Background

Starch is a carbohydrate widely produced in plants and composed of homopolymers of glucose, consisting mainly of two glucans, amylopectin and amylose [1]. In woody plant species, starch is the main storage carbohydrate [2], which accumulates in dedicated plant organs, covering the long-term glucan needs that fuel different processes such as germination or regrowth after certain periods of dormancy [3]. In addition, starch sustains the development of different plant reproductive tissues [4]. Various waves of amylogenesis and amylolysis have been reported during stamen and anther development [4–7] and during pollen tube growth within the style and the ovary [8,9]. Although the physiological and developmental functions of starch accumulation in reproductive organs are not fully understood, it has been suggested to support the development of reproductive organs and the male and female germline during flower development, the heterotopic growth of pollen tubes during the progamic phase, and the development of the embryo and seed after fertilization [4,8,10] and underpin the likelihood of a flower to become a fruit [11,12].

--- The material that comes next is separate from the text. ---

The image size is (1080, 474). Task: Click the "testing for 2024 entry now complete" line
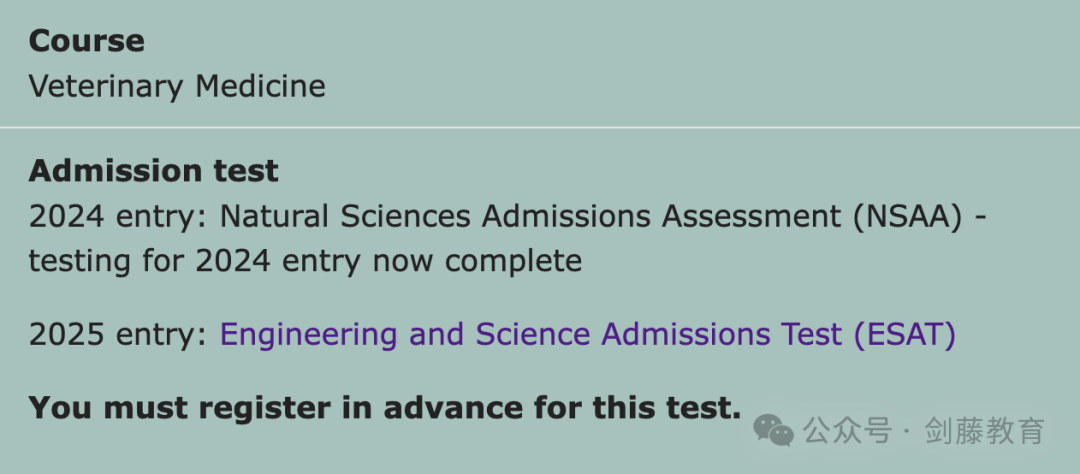tap(305, 262)
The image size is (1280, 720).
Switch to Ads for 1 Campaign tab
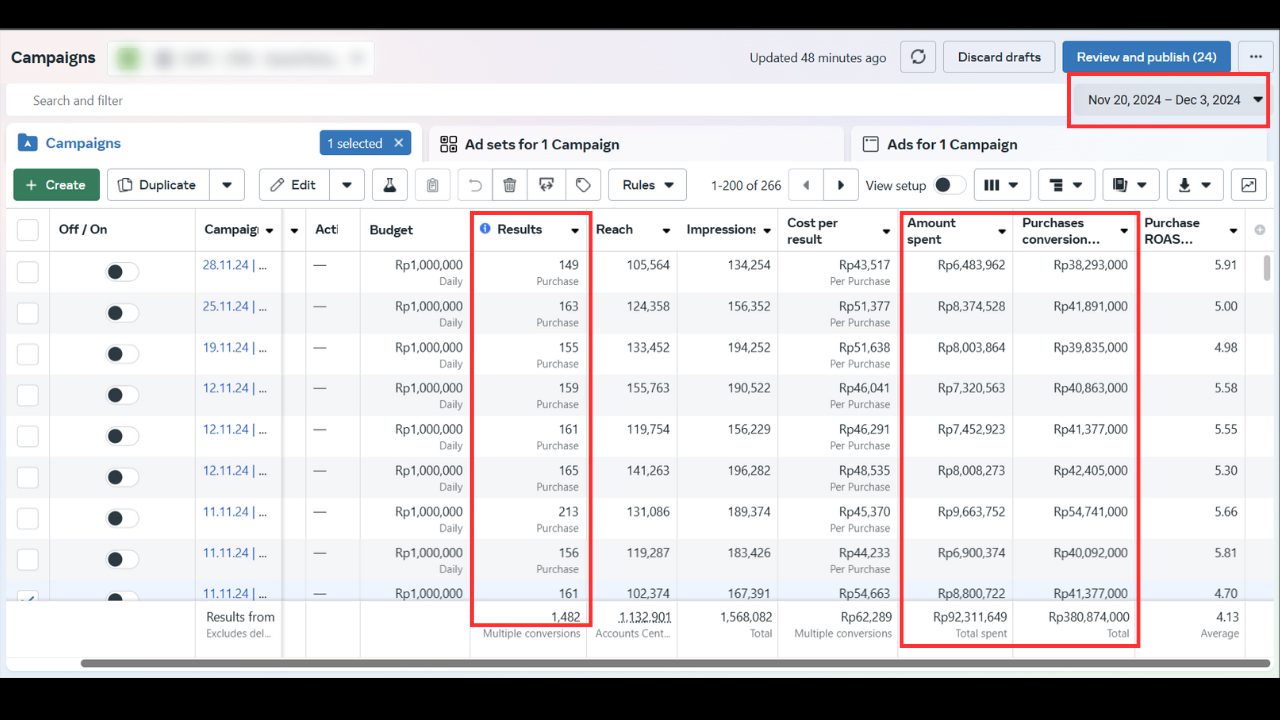pos(951,144)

Different methodologies have been used to quantify starch content, such as high-performance liquid chromatography, gas chromatography, hydrolysis with perchloric or sulfuric acids, and enzymatic methods ([13] and references therein). Although these methods have been applied on leaves, roots, shoots, or bark tissues, they have not been used in developing flower buds harboring one to several tiny flower primordia, probably due to their small size and low starch concentration. Instead, starch quantification in these small reproductive structures has been performed using histochemical microscopy techniques coupled with a specific image analysis system, which can only provide relative values of starch content [14,15]. The enzymatic hydrolysis of starch coupled with the spectrophotometric assay of hexokinase activity, originally used to quantify starch content in fresh leaves [16,17] and later optimized for fresh small flower organs of Arabidopsis [4], has been further optimized in this work to quantify starch content in small developing reproductive organs of cultivated woody plant species like sweet cherry (Prunus avium L.).

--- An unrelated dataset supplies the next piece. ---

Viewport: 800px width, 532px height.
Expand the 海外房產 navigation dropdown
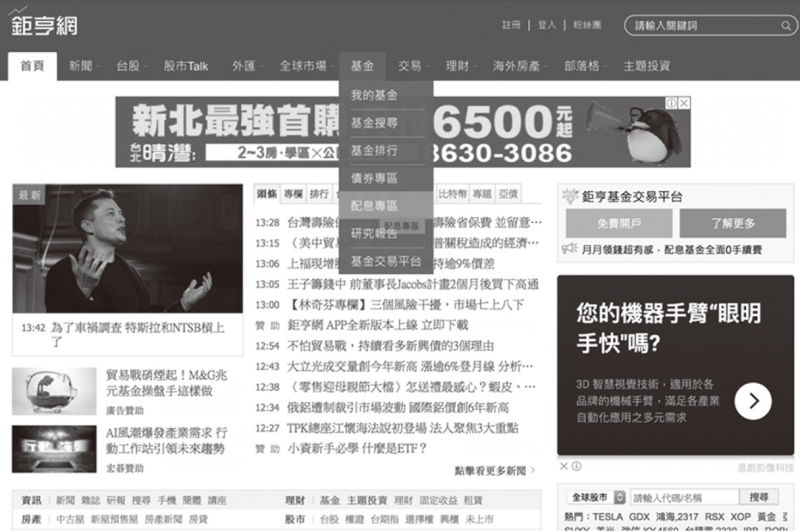click(517, 66)
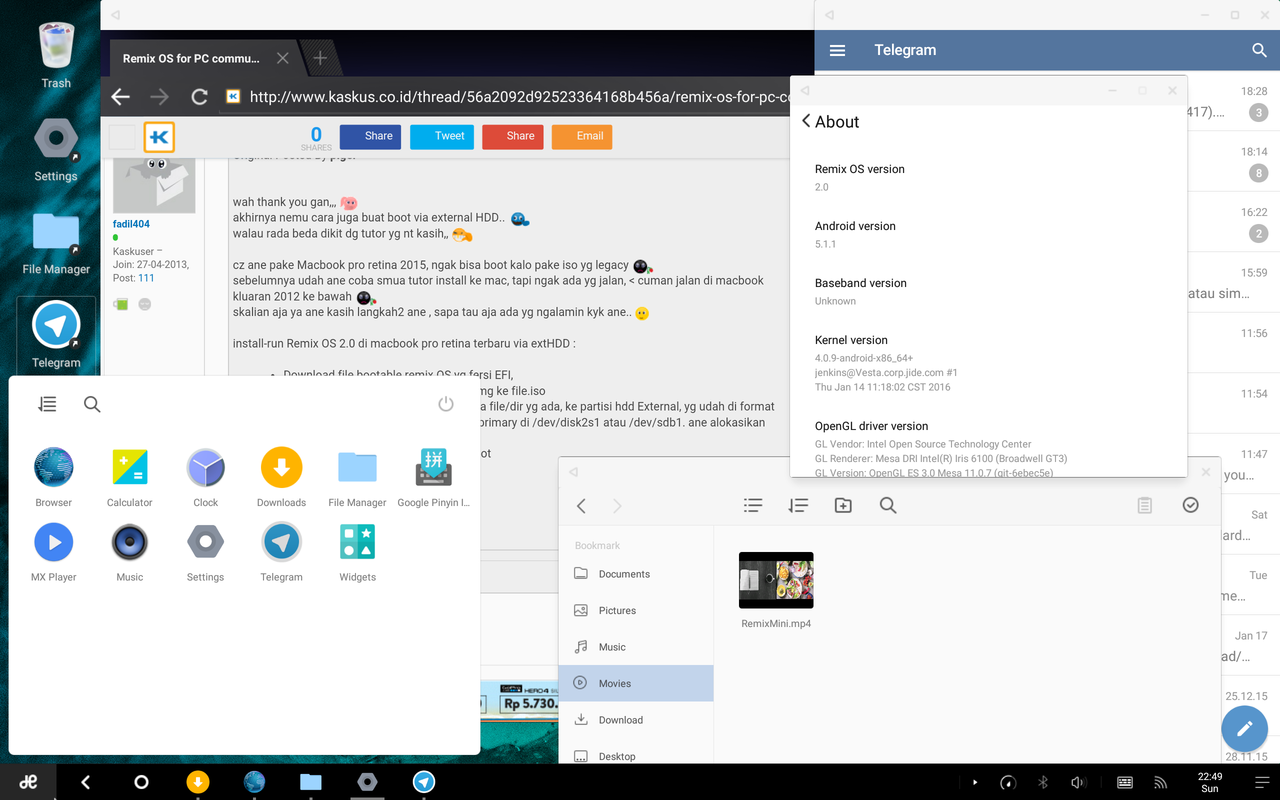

Our main objective was to optimize the enzymatic methodology to quantify starch concentration in small developing flower primordia with low starch concentrations. For this purpose, starch was gelatinized and enzymatically digested by amylase and amyloglucosidase into D-glucose. Next, a coupled hexokinase/glucose-6-phosphate dehydrogenase (HK/G6PD) enzyme assay was used to convert D-glucose into a stoichiometric amount of gluconate-6-phosphate and NADH. NADH was finally measured using a microplate reader, as it absorbs UV light at 340 nm. To make it useful for plant research applications where samples are routinely processed for histochemistry, this method is optimized for samples stored in fixative or frozen at -20 °C. This alternative enables developmental time-series sampling and long-term preservation for high-throughput sample processing and measurements. Thus, this protocol has the advantages of being simple, sensitive, and quick, not using harmful reagents, requiring reasonable labor, and not requiring specific laboratory equipment other than a UV spectrophotometer. The protocol has proven to be sensitive to very low sample weights (less than 1 mg) and low starch concentration (less than 0.18 mg/g of frozen or fixed sample), and the same results were obtained with both frozen and fixed samples.

The development of this enzymatic approach, applied for the first time to a fruit species, enables the quantification of starch in very small samples, such as reproductive structures. Previously, starch in these structures could only be assessed through histochemistry combined with image analysis, which allowed for the determination of relative content but not total quantification. Additionally, this method is equally effective with both frozen and fixed material, significantly extending the storage time of the samples.